Angiostrongyliasis : Clinical aspects

on 8.12.08 with 0 comments



Angiostrongyliasis (infection with A. cantonensis, the rat lungworm) has an incubation period of 2-35 days. Symptoms are due to migration of the larvae in the brain and the inflammatory reaction which occurs. The disease presents with acute moderate to severe headache (100%). Besides the headache, patients can complain of eyeball pain. Visual problems can occur, due to involvement of one or more cranial nerves (diplopia, acute strabism, gaze palsy) or due to migration of the larva into the eye, which can lead to retinal detachment and blindness. Facial nerve paralysis occurs occasionally. Nuchal rigidity occurs in about 66% of patients and Brudzinski’s sign is present in ±66%. Transient ataxia can occur.
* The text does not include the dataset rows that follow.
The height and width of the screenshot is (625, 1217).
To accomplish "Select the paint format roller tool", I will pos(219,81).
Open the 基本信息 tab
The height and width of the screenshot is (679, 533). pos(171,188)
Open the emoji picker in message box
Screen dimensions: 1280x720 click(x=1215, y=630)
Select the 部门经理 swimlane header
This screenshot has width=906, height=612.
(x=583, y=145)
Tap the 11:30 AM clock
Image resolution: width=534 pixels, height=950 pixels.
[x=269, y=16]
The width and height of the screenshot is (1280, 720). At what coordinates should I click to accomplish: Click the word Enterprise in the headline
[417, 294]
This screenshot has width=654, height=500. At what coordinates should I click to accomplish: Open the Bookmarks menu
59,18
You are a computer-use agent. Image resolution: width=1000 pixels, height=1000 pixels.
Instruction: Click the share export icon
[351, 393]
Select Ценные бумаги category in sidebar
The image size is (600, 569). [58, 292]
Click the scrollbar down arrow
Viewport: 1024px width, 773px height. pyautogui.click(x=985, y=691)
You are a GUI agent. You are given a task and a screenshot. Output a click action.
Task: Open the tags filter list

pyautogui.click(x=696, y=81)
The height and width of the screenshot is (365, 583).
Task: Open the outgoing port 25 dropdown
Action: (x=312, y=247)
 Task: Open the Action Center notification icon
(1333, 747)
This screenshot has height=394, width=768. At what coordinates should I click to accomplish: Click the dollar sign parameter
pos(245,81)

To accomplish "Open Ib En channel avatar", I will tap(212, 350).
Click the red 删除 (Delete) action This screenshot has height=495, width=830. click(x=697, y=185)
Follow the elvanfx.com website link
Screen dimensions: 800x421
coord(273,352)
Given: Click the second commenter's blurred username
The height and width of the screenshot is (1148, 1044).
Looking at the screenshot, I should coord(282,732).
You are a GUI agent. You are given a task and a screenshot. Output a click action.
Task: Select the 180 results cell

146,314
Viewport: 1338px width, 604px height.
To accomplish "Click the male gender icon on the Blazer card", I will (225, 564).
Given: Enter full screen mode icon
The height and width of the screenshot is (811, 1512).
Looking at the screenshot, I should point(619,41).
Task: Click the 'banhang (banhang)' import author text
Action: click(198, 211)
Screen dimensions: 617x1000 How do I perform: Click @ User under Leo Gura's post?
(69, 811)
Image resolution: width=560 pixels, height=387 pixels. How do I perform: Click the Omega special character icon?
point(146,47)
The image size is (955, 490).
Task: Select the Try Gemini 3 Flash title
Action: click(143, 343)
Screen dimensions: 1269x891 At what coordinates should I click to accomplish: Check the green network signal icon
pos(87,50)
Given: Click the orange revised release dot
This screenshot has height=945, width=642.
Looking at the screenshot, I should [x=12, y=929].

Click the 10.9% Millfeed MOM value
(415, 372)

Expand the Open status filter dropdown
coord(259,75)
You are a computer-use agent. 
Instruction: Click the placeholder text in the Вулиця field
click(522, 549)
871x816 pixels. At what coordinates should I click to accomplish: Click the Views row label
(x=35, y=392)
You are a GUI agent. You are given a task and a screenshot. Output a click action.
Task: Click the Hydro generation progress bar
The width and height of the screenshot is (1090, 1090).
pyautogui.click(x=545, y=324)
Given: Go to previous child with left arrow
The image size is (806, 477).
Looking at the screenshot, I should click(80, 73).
Delirium, seizures and cognitive dysfunction have been observed. Hyperesthesia in various dermatomes occurs. Paresthesias of arms and legs, trunk or face can persist for months, although chronic disease is rare. Vomiting and nausea are self-limited and stop after a few days. Oedema (generalized, legs, facial or migratory) occurs in a minority of patients. Fever occurs in less than 50% of patients. The disease tends to be more serious in children. The disease is self-limiting. Most symptoms disappear spontaneously within 4 weeks of onset (range 2-8 weeks). Mortality is less than 1%.